The area to be examined here is the eastern portion of the Roman- Byzantine province of Palaestina Tertia and the southern part of the Early Islamic jund of Dimashq. Southern Jordan consists of several geographical areas: Moab -between the Wādī Mūjib and the Wādi l-Ḥasā; Edom - between the Wādi l-Ḥasā and the Rās al-Naqb escarpment; the Ḥasā - south of the Ras al-Naqb escarpment; and the Wādi ‘Araba valley.
Any study of southern Jordan is hindered by the fact that only a limited amount of archaeological work, in particular excavation, has been carried out so far. Thus, while archaeology is potentially the prime source of data for an examination of settlement patterns, its contribution so far remains slight. Study of southern Jordan is also difficult because the area is largely invisible historically throughout this period. It was of marginal importance and so of limited historical interest both for the Byzantine empire and the Umayyad caliphate. As a consequence, relatively few literary or historical references in Greek or Arabic sources record events, people or places in the time period under discussion. From Justinian's death until the beginning of the Islamic conquest virtually nothing happened there that had a more than strictly local impact. It is only in connection with events surrounding the start of the Islamic conquest that the traditional Arabic sources shed much light on the area. I But once the Islamic conquest was over, the area again largely dropped out of historical sight.

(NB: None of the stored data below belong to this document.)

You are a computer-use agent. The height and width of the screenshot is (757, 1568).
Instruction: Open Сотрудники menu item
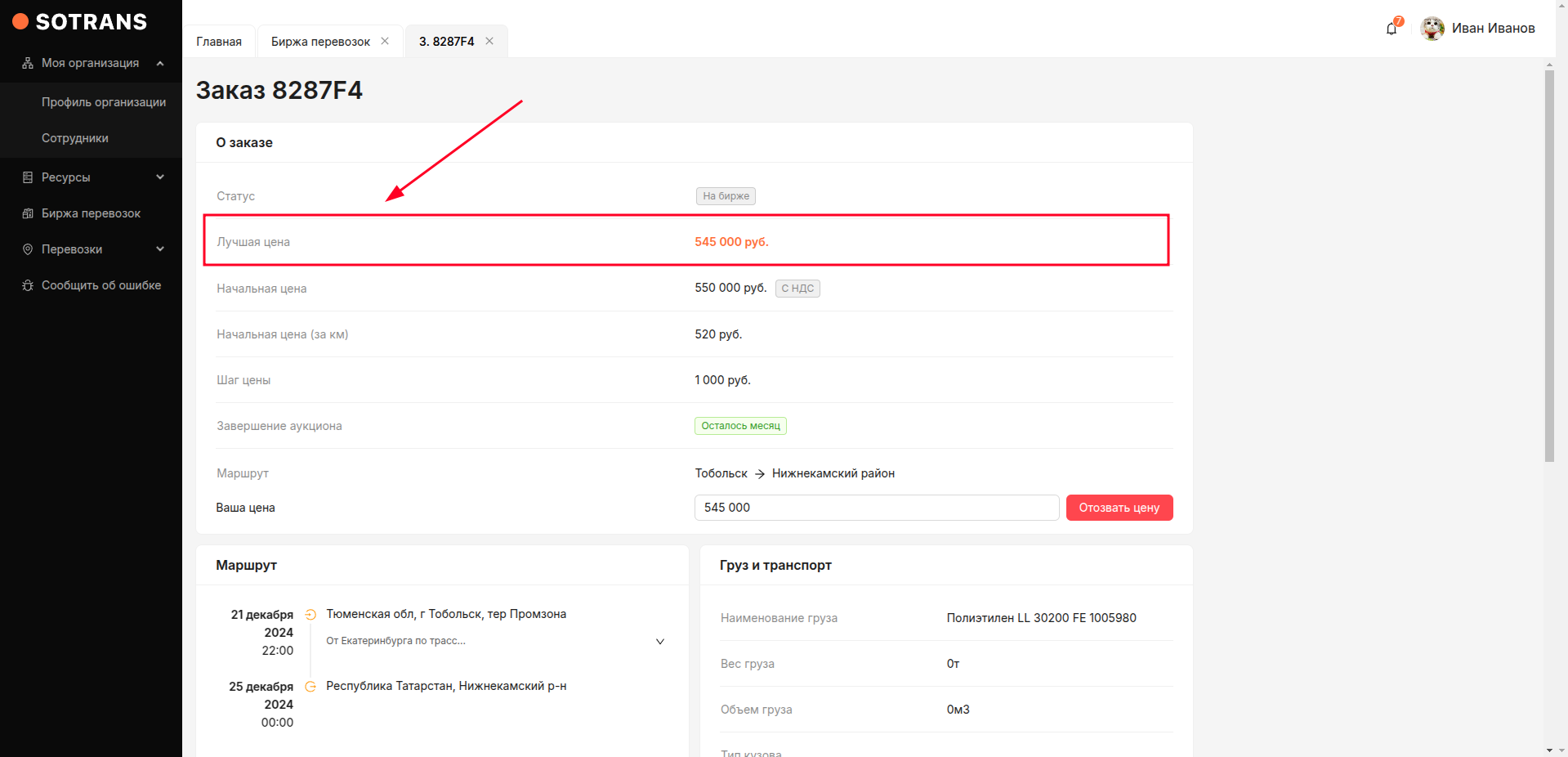pyautogui.click(x=75, y=138)
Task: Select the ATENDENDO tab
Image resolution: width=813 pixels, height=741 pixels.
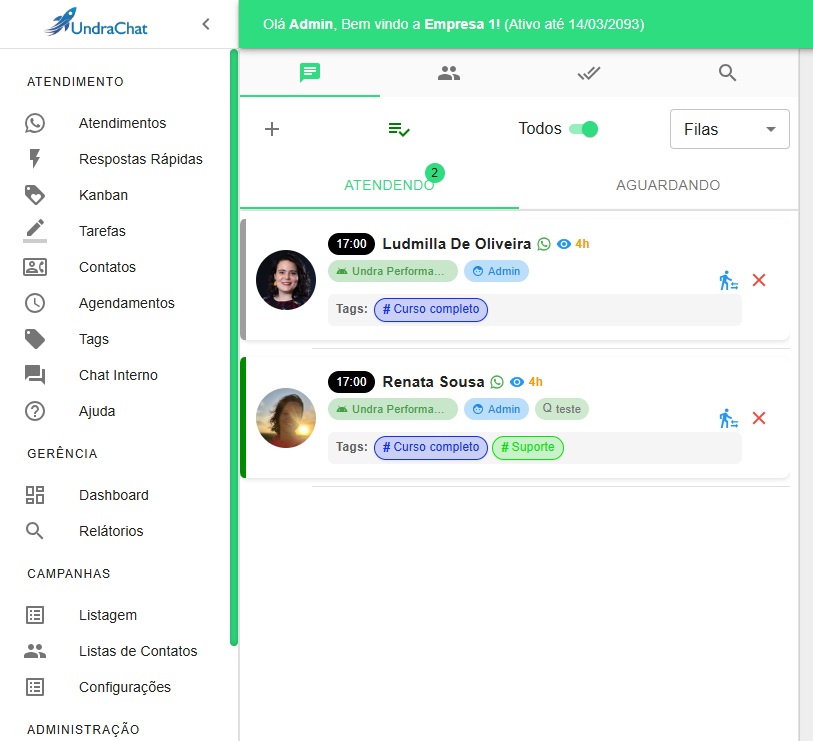Action: point(389,185)
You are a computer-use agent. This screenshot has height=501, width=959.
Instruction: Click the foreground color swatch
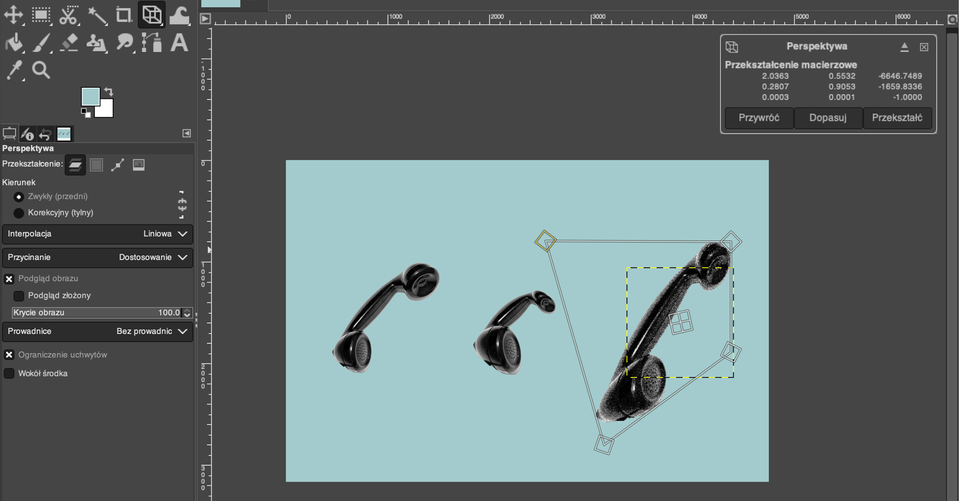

The lack of written documentation is, of course, related to the marginal economic importance of the area, and the concomitantly low density of occupation. Although the area south of the Wādī Mūjib constitutes roughly half of modem-day Jordan, less than ten per cent of its present population lives there; indeed, large parts are virtually uninhabited. The rainfall is sufficient for dry-farming in only a small portion of the region, most notably on the Moab plateau, and other natural resources are meagre. Dry-farming, along with sheep/goat and camel pastoralism, would have formed the bulk of the economy, although it is difficult to say much of anything concrete about this. Trade would have played a much smaller role, although caravans did travel continuously across the area on their way between Syria and the Ḥijāz, as, for example, the rich caravan from Syria that provoked the battle of Badr on 2 March, 624.